What needs to be done
How many lines in the items below contain the word "computer"? Reply with the number only.

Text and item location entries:
--------
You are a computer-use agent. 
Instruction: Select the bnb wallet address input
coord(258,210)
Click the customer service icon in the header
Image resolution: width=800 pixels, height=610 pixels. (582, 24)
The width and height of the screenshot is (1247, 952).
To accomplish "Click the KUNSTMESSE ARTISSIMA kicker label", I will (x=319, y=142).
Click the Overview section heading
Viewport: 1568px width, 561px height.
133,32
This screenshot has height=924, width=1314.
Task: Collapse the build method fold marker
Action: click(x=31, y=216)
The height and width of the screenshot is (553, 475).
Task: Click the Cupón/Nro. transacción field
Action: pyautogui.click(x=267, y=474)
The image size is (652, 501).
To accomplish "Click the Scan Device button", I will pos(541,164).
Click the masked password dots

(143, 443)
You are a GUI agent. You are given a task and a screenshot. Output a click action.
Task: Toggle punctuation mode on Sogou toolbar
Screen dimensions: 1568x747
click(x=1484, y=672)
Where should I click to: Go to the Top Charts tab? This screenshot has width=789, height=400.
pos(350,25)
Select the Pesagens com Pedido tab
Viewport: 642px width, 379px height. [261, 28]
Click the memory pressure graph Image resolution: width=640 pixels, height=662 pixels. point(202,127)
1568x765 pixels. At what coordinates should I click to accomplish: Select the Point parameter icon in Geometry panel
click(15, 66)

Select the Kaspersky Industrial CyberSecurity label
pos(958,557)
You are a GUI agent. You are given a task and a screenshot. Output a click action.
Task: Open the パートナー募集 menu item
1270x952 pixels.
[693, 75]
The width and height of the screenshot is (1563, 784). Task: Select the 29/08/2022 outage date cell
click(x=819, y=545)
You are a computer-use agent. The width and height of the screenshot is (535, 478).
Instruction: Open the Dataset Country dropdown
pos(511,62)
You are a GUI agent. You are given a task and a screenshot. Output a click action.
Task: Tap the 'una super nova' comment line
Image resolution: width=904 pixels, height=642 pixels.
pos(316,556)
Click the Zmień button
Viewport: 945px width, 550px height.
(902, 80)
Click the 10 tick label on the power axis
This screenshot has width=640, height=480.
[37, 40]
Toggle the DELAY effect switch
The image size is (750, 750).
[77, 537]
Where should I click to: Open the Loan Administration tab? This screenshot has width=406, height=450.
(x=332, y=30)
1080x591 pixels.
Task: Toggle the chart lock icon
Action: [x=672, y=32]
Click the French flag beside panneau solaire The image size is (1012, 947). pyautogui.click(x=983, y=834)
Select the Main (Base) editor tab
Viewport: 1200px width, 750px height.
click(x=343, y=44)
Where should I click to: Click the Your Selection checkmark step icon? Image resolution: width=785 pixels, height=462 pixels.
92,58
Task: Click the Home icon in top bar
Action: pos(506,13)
--------
Written answer
2